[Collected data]

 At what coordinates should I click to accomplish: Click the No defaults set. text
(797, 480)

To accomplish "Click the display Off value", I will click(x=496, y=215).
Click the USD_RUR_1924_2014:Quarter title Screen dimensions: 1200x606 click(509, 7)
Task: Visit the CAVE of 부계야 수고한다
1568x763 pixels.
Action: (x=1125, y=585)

* * *

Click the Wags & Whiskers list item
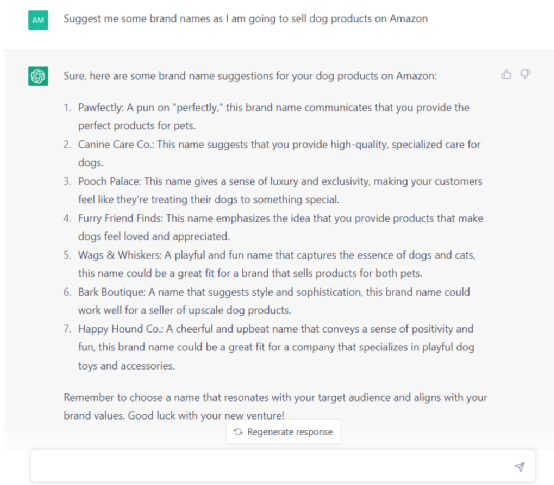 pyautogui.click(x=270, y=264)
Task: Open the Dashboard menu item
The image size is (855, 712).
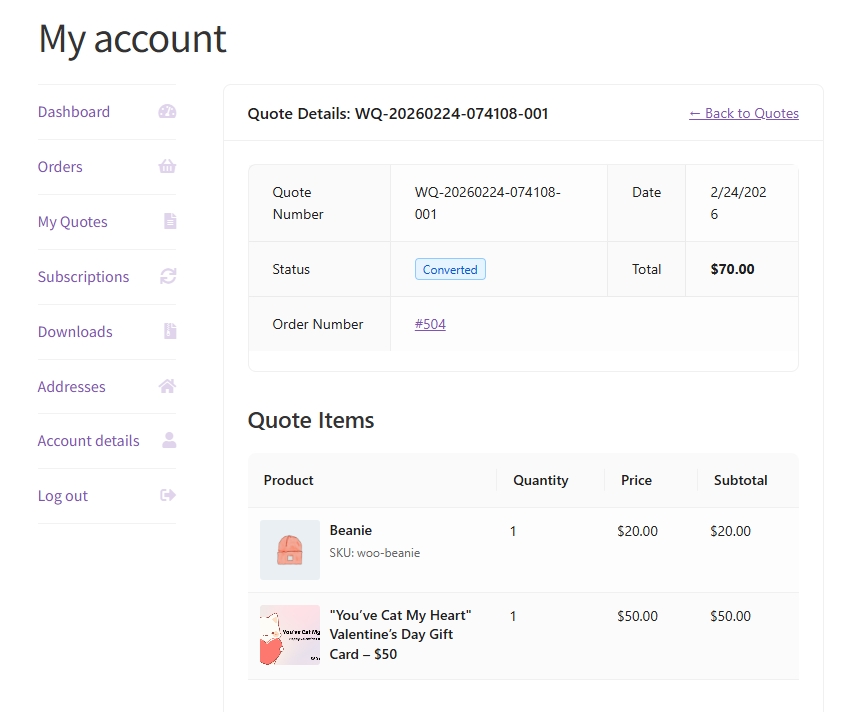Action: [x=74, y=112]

GOAL OF THE EXERCISE:
Look through the records and gather each line with the word "Task".

RESPONSE:
Task: Visit the CAVE of 부계야 수고한다
Task: Open the Dashboard menu item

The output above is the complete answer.